Many who believe women should not change their last names to their husbands after marriage claim that they want to "preserve their history". The thing is, you're history will not change just because your name does.
When I got married, I was so proud to become the wife of such a wonderful man I felt that changing my name was a sincere expression of my commitment to him. It also shows that I intend to honor the vows we made and spend my life with him.
Was it easy changing my last name to my husbands? Hardly! Social Security, passport, accounts, memberships, drivers licensethe list seemed never-ending and I had no idea how time-consuming and at times frustrating it would be to change my name. In fact, there are still things I come across with my maiden name on them almost a year later. At the end of the day, I am willing to do whatever it takes because I feel it is important.

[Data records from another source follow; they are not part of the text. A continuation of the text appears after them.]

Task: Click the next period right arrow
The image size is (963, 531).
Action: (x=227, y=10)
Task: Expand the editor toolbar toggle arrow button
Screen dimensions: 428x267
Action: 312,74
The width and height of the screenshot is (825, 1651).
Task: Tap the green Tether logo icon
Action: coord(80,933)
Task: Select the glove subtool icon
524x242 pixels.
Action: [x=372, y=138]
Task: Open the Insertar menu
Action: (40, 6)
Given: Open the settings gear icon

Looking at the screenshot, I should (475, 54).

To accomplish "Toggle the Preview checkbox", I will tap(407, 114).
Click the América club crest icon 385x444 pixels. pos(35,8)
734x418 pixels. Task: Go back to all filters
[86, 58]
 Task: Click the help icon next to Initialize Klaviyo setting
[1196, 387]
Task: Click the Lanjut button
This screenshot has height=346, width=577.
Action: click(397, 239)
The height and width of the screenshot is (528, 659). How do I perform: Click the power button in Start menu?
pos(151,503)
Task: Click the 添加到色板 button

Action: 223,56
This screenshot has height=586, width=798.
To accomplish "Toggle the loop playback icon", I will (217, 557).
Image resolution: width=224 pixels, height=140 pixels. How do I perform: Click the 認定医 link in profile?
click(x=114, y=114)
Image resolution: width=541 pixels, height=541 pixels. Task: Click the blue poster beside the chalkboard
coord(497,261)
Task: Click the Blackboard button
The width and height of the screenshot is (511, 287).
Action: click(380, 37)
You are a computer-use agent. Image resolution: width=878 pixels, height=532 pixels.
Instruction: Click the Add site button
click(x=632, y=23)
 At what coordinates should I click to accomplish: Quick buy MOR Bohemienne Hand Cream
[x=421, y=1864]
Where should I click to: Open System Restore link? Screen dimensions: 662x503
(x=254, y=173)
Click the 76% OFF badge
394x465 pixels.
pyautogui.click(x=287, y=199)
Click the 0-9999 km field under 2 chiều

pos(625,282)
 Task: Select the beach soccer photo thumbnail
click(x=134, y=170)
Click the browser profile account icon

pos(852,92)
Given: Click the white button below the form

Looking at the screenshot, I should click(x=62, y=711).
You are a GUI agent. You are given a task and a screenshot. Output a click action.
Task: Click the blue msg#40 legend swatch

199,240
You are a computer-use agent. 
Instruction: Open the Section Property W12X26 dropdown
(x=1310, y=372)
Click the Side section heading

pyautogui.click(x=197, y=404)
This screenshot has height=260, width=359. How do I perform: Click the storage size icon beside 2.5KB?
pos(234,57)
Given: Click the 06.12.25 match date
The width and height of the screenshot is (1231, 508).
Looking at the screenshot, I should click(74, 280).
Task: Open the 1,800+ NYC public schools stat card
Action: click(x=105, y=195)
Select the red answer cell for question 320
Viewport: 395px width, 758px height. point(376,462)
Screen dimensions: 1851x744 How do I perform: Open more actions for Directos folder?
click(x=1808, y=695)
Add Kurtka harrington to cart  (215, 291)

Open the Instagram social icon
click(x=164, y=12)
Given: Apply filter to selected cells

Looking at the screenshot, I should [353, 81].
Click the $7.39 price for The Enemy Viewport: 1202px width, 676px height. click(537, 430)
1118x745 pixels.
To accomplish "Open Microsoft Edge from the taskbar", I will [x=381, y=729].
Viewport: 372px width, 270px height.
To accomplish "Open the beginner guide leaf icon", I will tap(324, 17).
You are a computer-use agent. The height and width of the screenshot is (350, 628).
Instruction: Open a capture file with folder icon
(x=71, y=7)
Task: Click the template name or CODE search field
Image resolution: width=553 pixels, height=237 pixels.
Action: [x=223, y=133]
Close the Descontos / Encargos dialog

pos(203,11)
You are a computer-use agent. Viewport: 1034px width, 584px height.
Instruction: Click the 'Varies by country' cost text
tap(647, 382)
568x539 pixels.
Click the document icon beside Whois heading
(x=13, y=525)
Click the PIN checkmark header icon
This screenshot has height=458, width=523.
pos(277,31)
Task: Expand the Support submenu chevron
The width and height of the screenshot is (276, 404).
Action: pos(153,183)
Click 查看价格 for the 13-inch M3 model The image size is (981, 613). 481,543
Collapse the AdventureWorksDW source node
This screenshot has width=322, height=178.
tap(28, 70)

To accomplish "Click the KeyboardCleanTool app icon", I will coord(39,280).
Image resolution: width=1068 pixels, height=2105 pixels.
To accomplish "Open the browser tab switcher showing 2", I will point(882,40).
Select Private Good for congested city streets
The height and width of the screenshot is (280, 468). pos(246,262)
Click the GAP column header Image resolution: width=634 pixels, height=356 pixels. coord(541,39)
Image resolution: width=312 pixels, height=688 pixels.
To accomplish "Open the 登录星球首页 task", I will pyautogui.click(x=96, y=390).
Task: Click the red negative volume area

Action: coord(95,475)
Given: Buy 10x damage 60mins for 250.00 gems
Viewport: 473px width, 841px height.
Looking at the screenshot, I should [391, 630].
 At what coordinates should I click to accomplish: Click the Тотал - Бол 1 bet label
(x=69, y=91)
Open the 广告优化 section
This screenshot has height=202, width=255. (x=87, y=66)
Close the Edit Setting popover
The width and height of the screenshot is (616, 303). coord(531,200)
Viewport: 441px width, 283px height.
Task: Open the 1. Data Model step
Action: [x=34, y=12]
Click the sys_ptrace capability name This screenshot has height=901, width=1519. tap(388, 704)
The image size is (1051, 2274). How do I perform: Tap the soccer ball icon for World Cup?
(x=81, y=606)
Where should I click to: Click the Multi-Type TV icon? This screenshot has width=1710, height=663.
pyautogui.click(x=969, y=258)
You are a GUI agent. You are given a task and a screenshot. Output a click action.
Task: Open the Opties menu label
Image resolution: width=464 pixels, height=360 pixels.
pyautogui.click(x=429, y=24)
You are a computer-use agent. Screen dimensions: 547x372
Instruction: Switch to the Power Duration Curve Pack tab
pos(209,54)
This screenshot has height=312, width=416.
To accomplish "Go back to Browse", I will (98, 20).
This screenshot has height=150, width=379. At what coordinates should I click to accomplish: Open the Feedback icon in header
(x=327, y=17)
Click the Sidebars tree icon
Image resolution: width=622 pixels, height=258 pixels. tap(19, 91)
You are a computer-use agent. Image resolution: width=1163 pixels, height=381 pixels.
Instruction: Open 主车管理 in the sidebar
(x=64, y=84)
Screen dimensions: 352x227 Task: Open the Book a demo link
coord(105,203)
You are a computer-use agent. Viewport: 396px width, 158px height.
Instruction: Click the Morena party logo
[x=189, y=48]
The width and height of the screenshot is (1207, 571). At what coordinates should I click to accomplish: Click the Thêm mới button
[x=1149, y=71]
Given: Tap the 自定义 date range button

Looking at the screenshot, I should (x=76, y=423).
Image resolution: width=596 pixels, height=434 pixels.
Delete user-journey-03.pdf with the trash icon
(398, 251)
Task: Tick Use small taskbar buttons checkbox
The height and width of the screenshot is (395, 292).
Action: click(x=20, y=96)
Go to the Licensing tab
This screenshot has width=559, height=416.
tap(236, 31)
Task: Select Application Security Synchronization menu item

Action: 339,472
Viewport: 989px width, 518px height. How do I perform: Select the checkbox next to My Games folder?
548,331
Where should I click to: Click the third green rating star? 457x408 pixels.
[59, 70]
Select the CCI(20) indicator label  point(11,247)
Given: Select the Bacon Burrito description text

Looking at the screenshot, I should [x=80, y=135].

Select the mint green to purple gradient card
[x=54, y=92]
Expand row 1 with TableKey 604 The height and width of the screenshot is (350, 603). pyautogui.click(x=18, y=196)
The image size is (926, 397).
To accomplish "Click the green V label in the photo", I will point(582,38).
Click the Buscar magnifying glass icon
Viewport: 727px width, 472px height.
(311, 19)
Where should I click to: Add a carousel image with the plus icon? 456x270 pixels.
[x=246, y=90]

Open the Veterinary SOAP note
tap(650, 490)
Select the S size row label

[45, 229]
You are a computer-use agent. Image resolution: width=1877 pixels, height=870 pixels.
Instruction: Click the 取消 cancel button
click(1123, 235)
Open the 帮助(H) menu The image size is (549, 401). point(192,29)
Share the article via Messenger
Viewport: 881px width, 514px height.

Marriage is a public way of expressing your intentions to become one unit. Part of that public declaration is becoming Mr. and Mrs. (fill in your husband's last name here). I have heard it argued that since so many marriages end in divorce, you shouldn't bother changing you name. I'm sorry, but if that is the way you honestly feel going into marriage you shouldn't get married. If you go into a marriage with that mindset you're sure to be in that half of all marriages that end in divorce.
I feel like changing my name is an expression of my full commitment to my husband. To the women who say it is condescending to be expected to change your last name to your husband's, I have to question their devotion to their husband in so much as if you love someone so much that you want to marry them and spend your life with them, why wouldn't you want to share his last name as well?
I am all for women doing as well as men intellectually but I think the feminism trend is blemishing one of the most romantic pastimes of marriage. I can think of no greater gift to give my husband than by putting my full faith in him (and us) and changing my last name to his.